Looking down I see the yellowing pages of second hand masterpieces--To Kill a Mockingbird underneath Lord of the Flies. I had been alerted by the crying oustide my window and was watching the loneliness of a small girl child whose Daddy had come back after some absence and was making an honest go of things. He had built for her a rope swing with a primitive but purely adequate seat, and the day before both mother and father had surrounded her with attention, first one pushing, then the other.

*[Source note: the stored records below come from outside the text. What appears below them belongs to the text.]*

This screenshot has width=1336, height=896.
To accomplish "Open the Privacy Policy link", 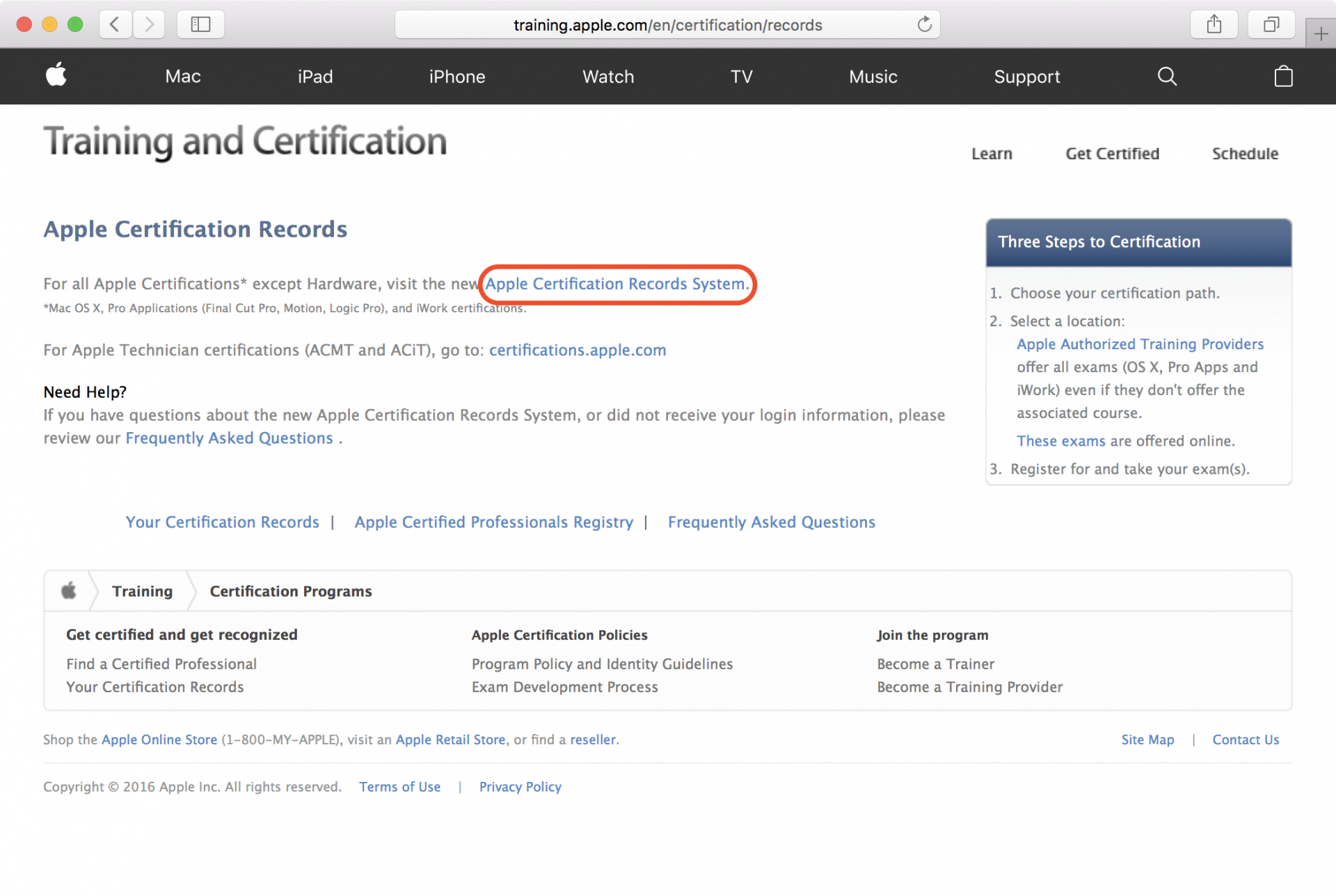I will coord(520,787).
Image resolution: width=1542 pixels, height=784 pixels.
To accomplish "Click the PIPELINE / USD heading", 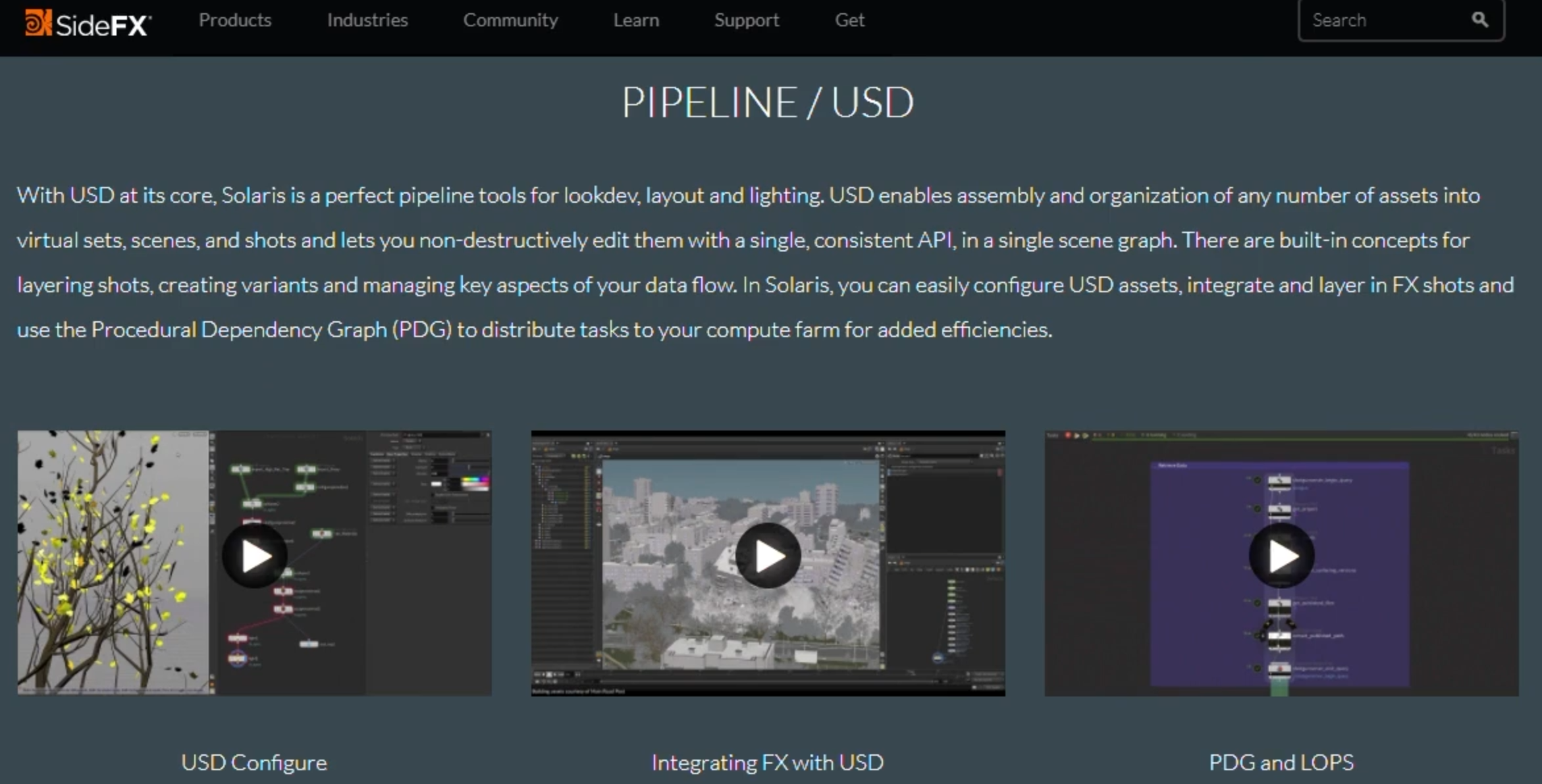I will pos(768,103).
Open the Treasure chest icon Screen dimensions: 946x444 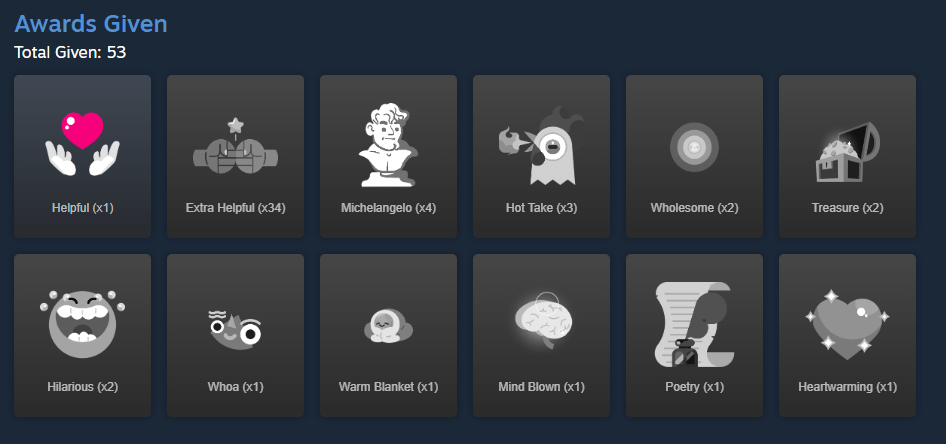click(847, 151)
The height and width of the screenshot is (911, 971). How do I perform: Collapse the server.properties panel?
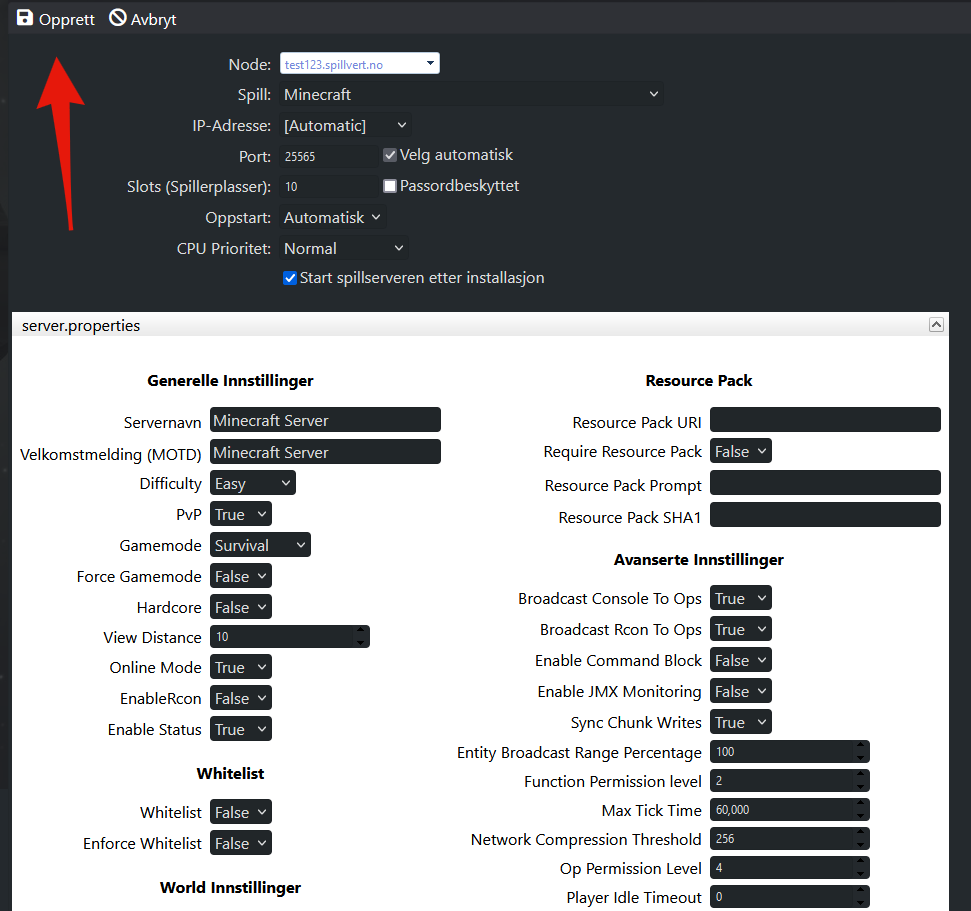point(936,325)
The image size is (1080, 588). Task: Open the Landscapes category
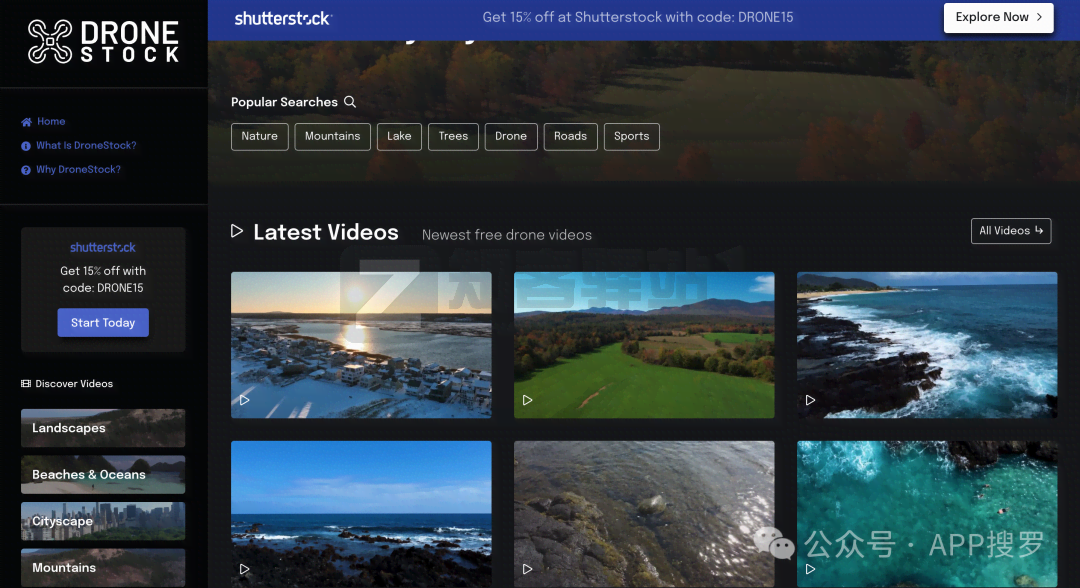click(103, 428)
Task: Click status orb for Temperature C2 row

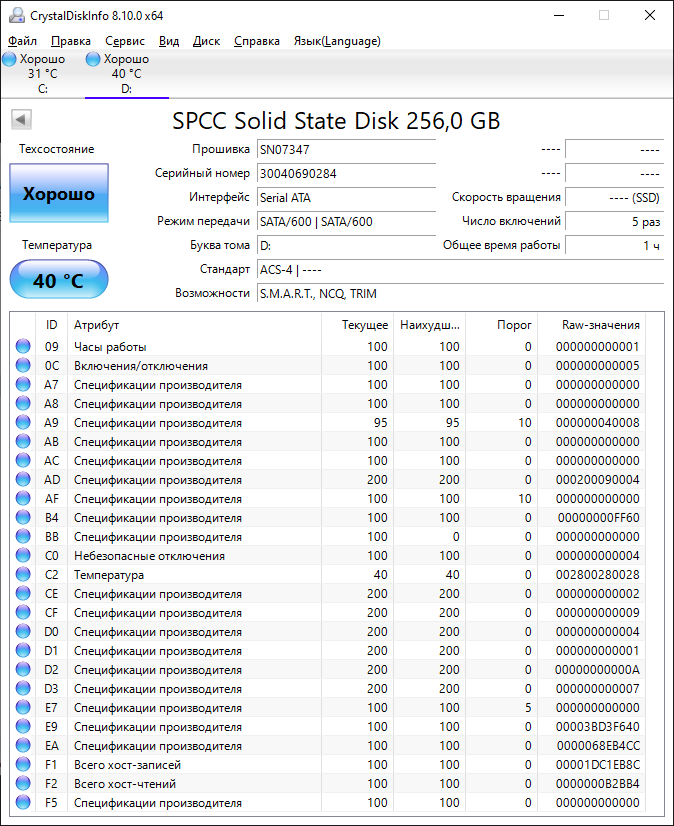Action: [x=23, y=575]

The border collie mut the man brought with him as much needed guard dog in a neighborhood recently beset by burglary seemed to understand the need for action but clearly was not up to the task itself. It turned in jumping circles by the back door, yelping its need for assistance. The little girl screamed more even while realizing her feet could be used to propel her in her swing. The light of recoginition and pride showed on her face--that she could accomplish things on her own--and then just as quickly the light turned off as she realized she did not want to do it alone.